Desde então e provavelmente por décadas antes desse período, gerações de saqueadores de antiguidades atacaram o local – privando a humanidade de incontáveis ​​tesouros.

Para pôr fim à prática vergonhosa, o IAA decidiu agir e localizar os artefatos restantes antes que outros o fizessem. Os esforços foram recompensados: em março, os arqueólogos puderam apresentar ao mundo não apenas os primeiros fragmentos de pergaminho descobertos em cerca de 60 anos – partes dos livros bíblicos de Zacharia e Nahum – mas também uma vasta variedade de outros achados, incluindo alguns vestígios sem precedentes da vida na área antes do início da história, incluindo a cesta tecida mais antiga do mundo, um esqueleto e vários outros fragmentos de restos orgânicos.

O esforço e seus resultados são provavelmente os desenvolvimentos mais cruciais na arqueologia israelense no ano do calendário judaico que acabou de terminar, disse o cientista-chefe da IAA, Dr. Gideon Avni, à revista .

Cientista-chefe do IAA, Dr. Gideon Avni. (Crédito: Cortesia)
Cientista-chefe do IAA, Dr. Gideon Avni. (Crédito: Cortesia)

“É importante ter em mente que o ano passado não foi uma época comum para a arqueologia”, observou. “Normalmente, temos cerca de 50 expedições acadêmicas lideradas por universidades de todo o mundo todos os anos, bem como centenas de voluntários estrangeiros que vêm escavar aqui, inclusive nas escavações organizadas por universidades israelenses. Nada disso poderia acontecer por causa da pandemia. Tivemos apenas um número muito limitado de escavações acadêmicas por universidades israelenses, além das escavações de salvamento. ”

De acordo com a lei israelense, todos os projetos de construção devem ser acompanhados por escavações de salvamento.
A apresentação dos resultados da expedição ao Deserto da Judeia foi, sem dúvida, um dos destaques do ano passado, frisou Avni.

“No final, suas principais descobertas não foram relacionadas ao Período do Segundo Templo, mas sim a tempos muito anteriores, o Neolítico e o Calcolítico”, disse ele.

O esqueleto de 6.000 anos de idade de uma menina ou menino, enterrado envolto em um pano. (Crédito: Emil Aladjem | IAA)
O esqueleto de 6.000 anos de idade de uma menina ou menino, enterrado envolto em um pano. (Crédito: Emil Aladjem | IAA)

Os materiais orgânicos geralmente não duram por longos períodos, mas o clima seco do deserto da Judéia permitiu que esses restos sobrevivessem por milênios.

Quando os antigos judeus trouxeram seus pergaminhos bíblicos para a caverna há cerca de 2.000 anos – neste caso, uma cavidade conhecida como “a Caverna dos Horrores” – mal sabiam eles que outras pessoas já haviam vivido e morrido lá.

O esqueleto de uma criança com 6.000 anos de idade – os pesquisadores acreditam que ela era uma menina entre seis e 12 anos – foi encontrado em um poço raso escondido atrás de duas pedras planas.

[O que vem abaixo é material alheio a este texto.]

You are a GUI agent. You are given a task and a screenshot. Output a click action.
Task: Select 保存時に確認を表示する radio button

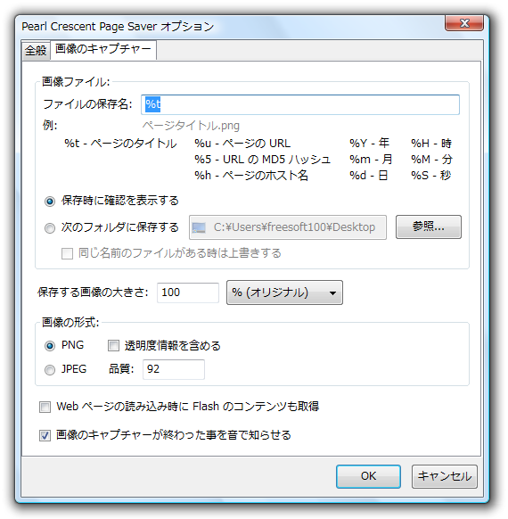tap(50, 202)
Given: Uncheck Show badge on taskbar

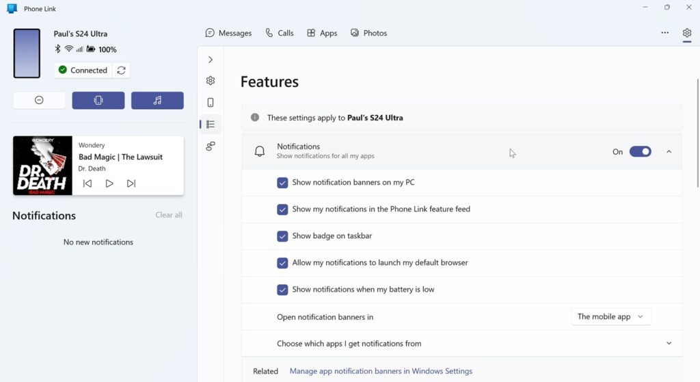Looking at the screenshot, I should click(x=282, y=236).

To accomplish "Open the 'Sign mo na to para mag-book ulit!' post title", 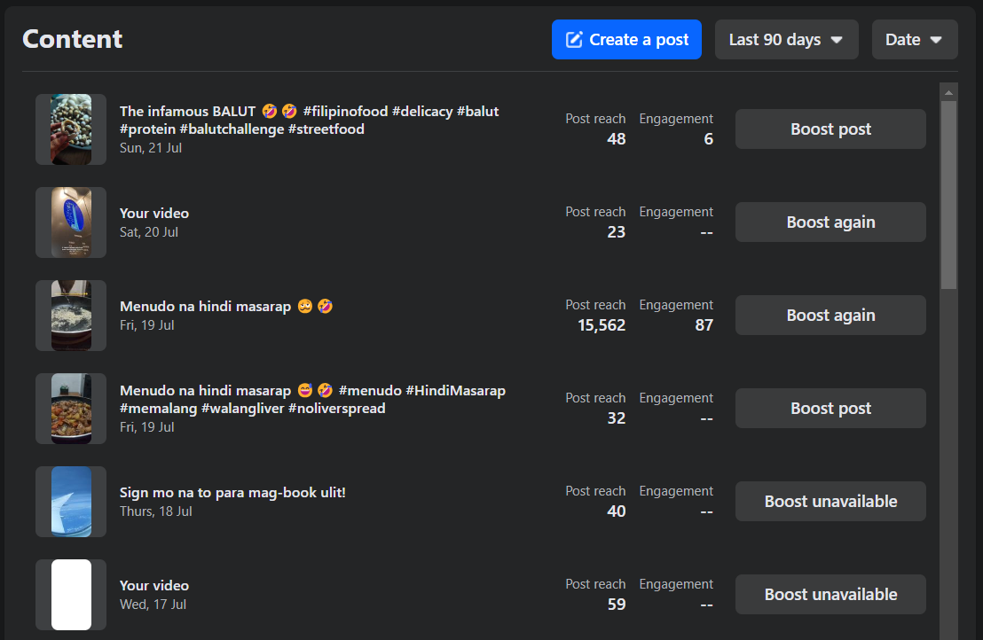I will (232, 492).

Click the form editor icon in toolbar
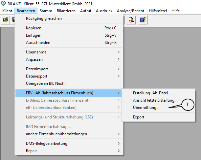tap(142, 20)
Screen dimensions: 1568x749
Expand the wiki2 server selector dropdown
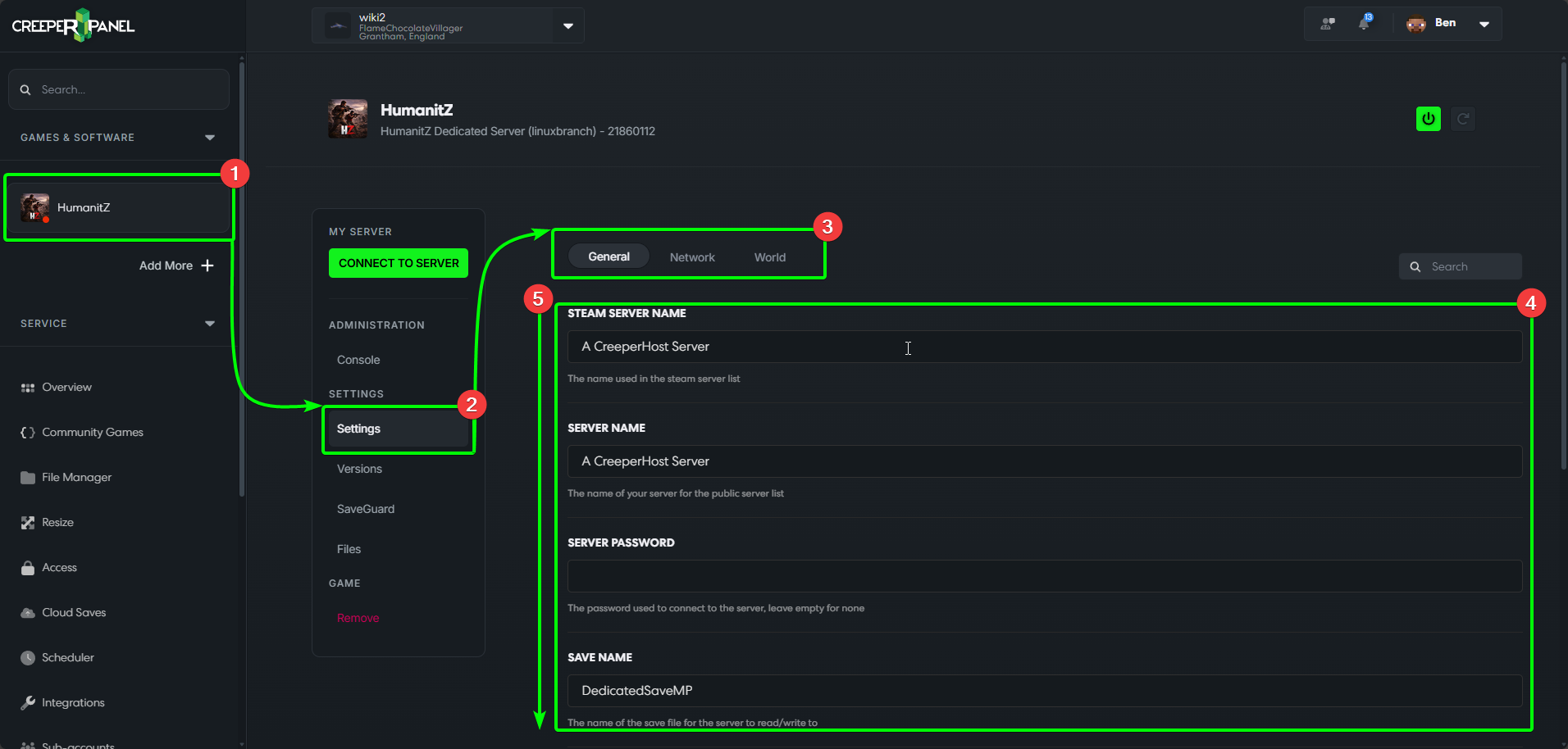click(567, 25)
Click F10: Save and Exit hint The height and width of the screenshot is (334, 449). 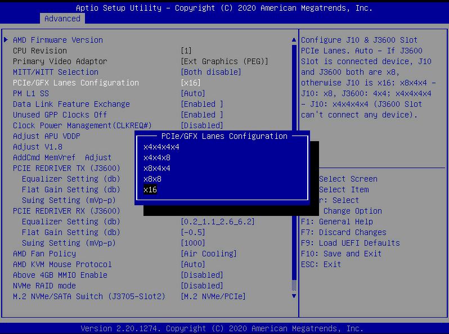(341, 254)
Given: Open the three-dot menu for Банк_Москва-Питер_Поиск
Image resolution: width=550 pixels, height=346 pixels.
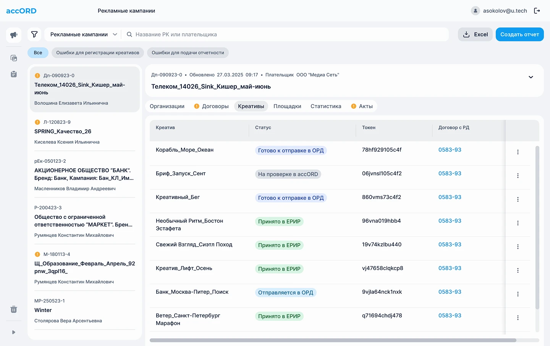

O corpo foi enterrado em posição fetal, envolto em um pano. O clima árido do deserto desencadeou um processo de mumificação natural, preservando a pele, os tendões e até parte dos cabelos.

Além disso, a cesta se destaca como especialmente impressionante – perfeitamente intacta com uma capacidade de cerca de 92 litros – datada de cerca de 10.500 anos, uma época em que os humanos antigos ainda não sabiam como produzir cerâmica.

Trabalho de conservação na cesta dos laboratórios do IAA. (Crédito: Yaniv Berman | IAA)
Trabalho de conservação na cesta dos laboratórios do IAA. (Crédito: Yaniv Berman | IAA)

Os arqueólogos encontraram evidências de que saqueadores de antiguidades provavelmente chegaram a cerca de 10 cm. do artefato, mas eles pararam de escavar pouco antes de alcançá-lo.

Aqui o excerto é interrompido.